▶ _THE TASK_:
Which lines of the entries below run from the one holding "Sign in (868, 15)" to the one holding "Qualities (392, 155)", inclusive? Set down exactly those lines and no others.

Extracted data entries
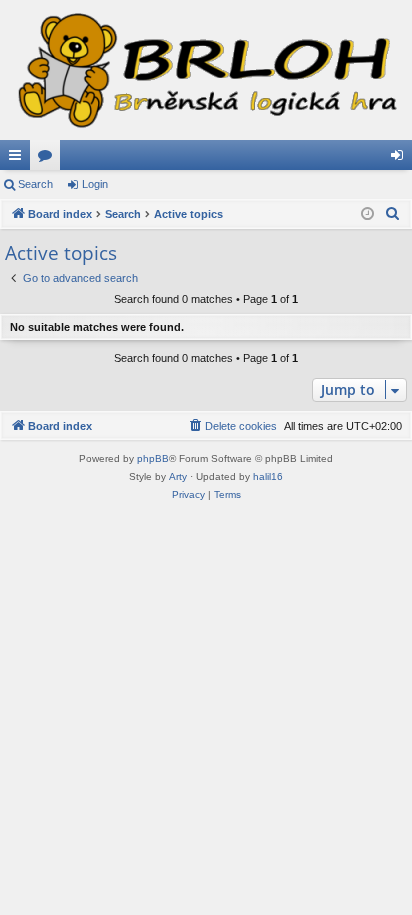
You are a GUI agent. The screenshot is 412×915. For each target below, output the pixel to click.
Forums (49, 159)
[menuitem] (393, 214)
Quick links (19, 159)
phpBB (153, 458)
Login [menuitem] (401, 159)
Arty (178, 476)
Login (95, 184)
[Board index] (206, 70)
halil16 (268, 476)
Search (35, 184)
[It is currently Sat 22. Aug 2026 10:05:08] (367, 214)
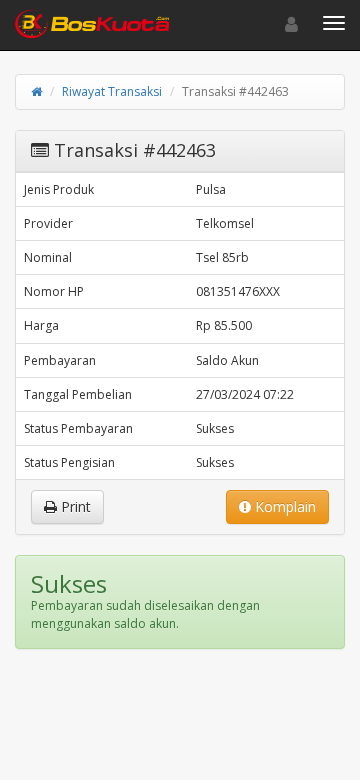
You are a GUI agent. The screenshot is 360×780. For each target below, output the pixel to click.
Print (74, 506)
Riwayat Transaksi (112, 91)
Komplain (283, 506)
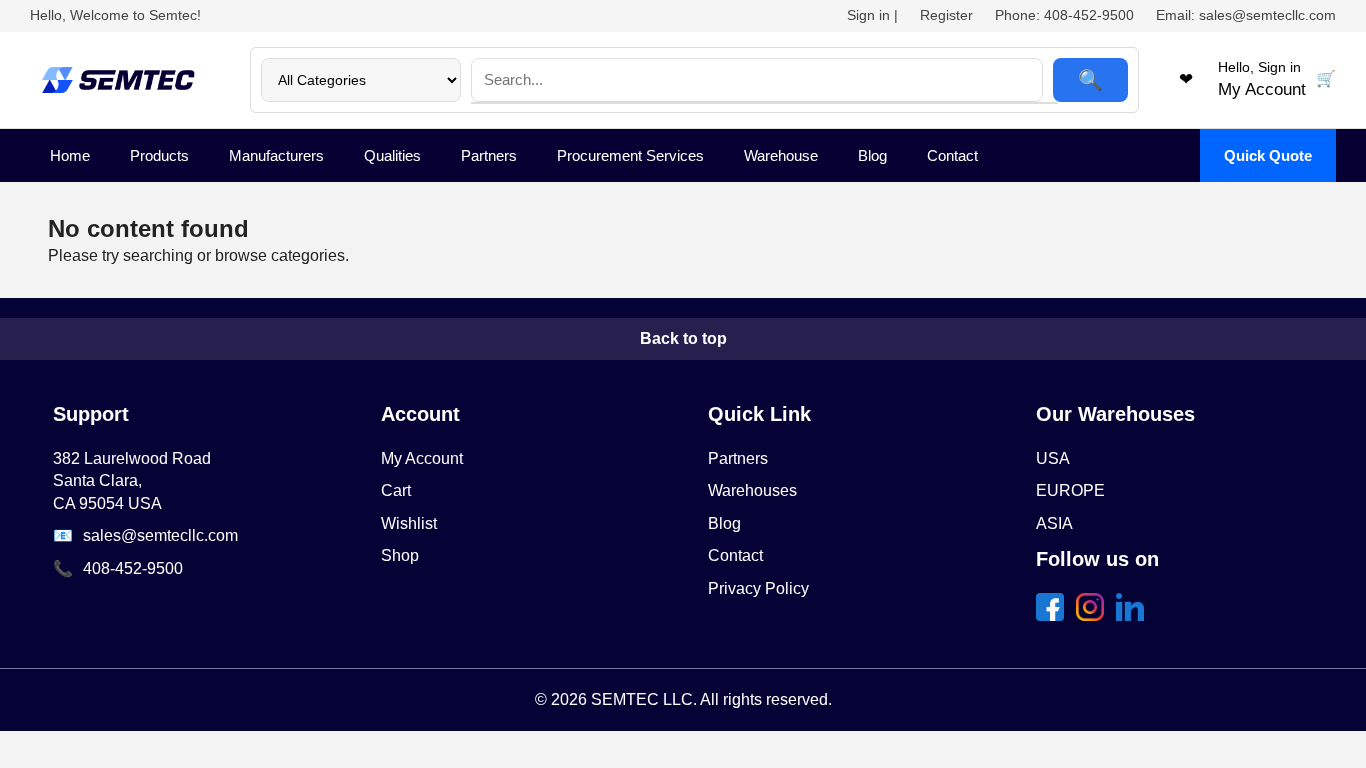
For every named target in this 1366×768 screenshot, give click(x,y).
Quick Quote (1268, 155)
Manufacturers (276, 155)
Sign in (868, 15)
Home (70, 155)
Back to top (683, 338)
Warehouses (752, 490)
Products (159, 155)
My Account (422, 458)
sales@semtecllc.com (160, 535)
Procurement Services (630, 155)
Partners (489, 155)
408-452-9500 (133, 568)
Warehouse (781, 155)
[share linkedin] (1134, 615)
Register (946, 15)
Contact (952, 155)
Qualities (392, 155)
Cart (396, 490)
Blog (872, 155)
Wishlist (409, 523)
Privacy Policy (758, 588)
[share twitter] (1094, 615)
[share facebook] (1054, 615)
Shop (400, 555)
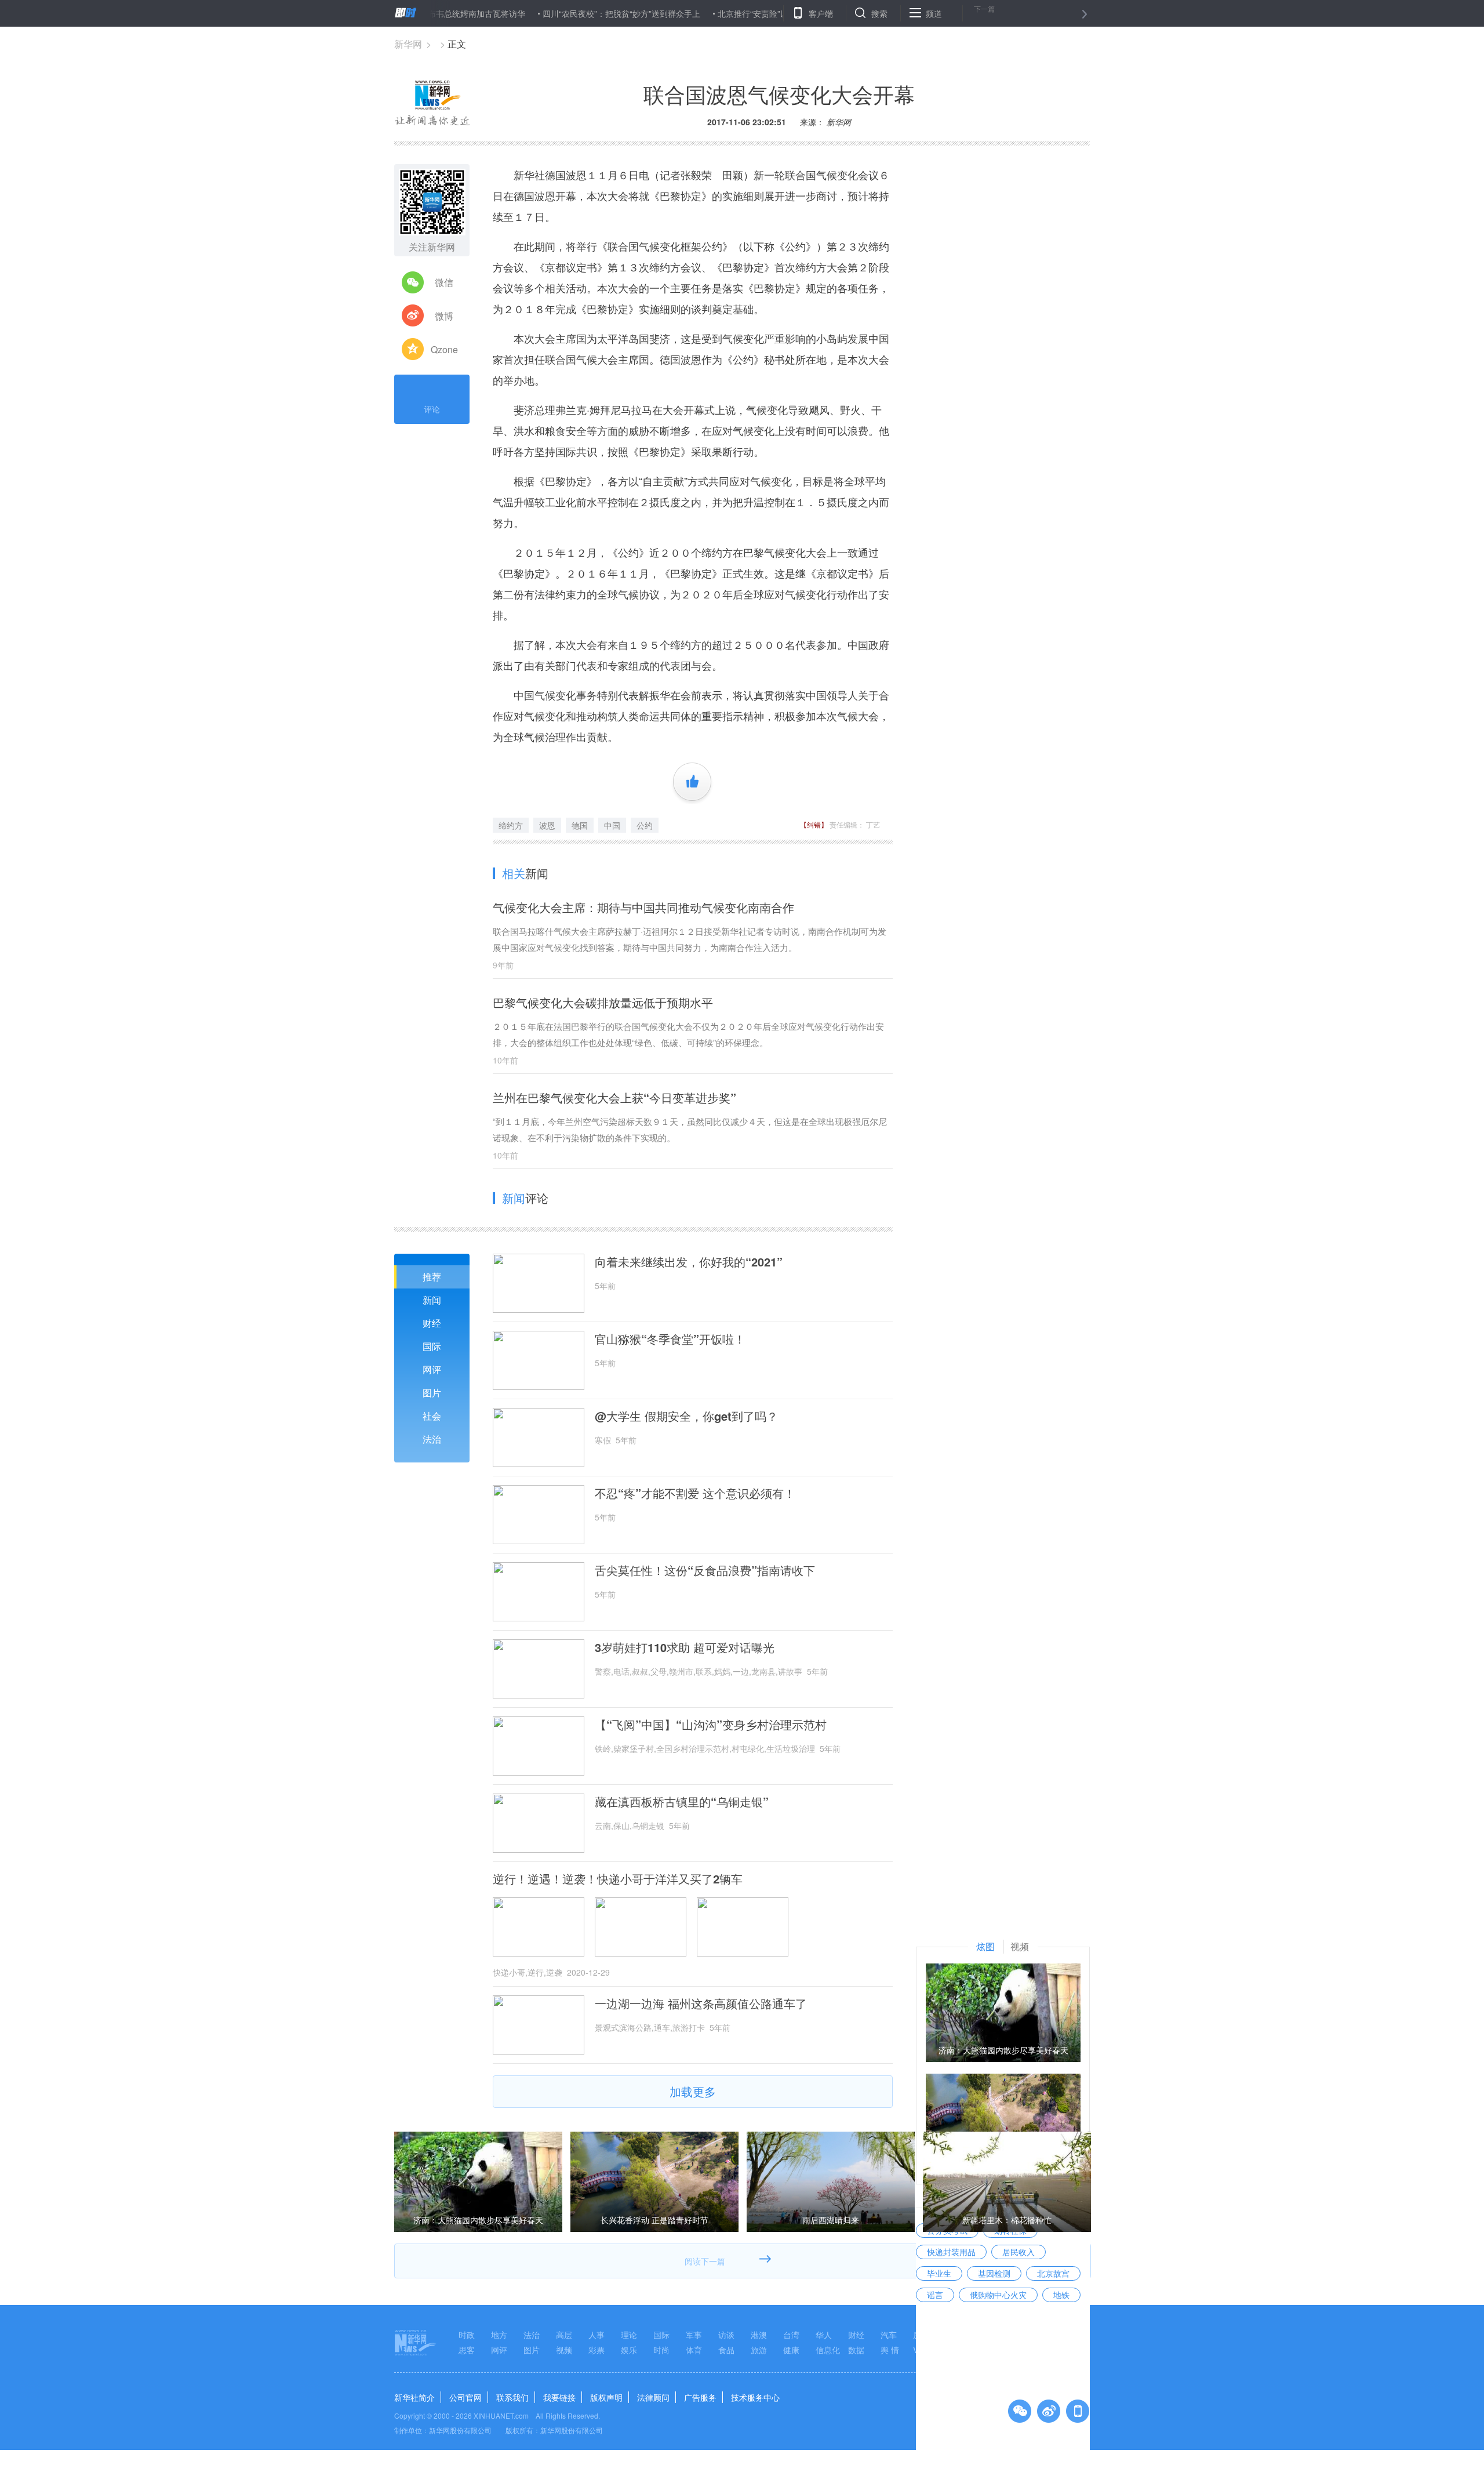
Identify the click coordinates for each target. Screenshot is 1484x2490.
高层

▶ _EXERCISE ANSWER_:
Sign in (868, 15)
Home (70, 155)
Back to top (683, 338)
Warehouses (752, 490)
Products (159, 155)
My Account (422, 458)
sales@semtecllc.com (160, 535)
Procurement Services (630, 155)
Partners (489, 155)
408-452-9500 (133, 568)
Warehouse (781, 155)
[share linkedin] (1134, 615)
Register (946, 15)
Contact (952, 155)
Qualities (392, 155)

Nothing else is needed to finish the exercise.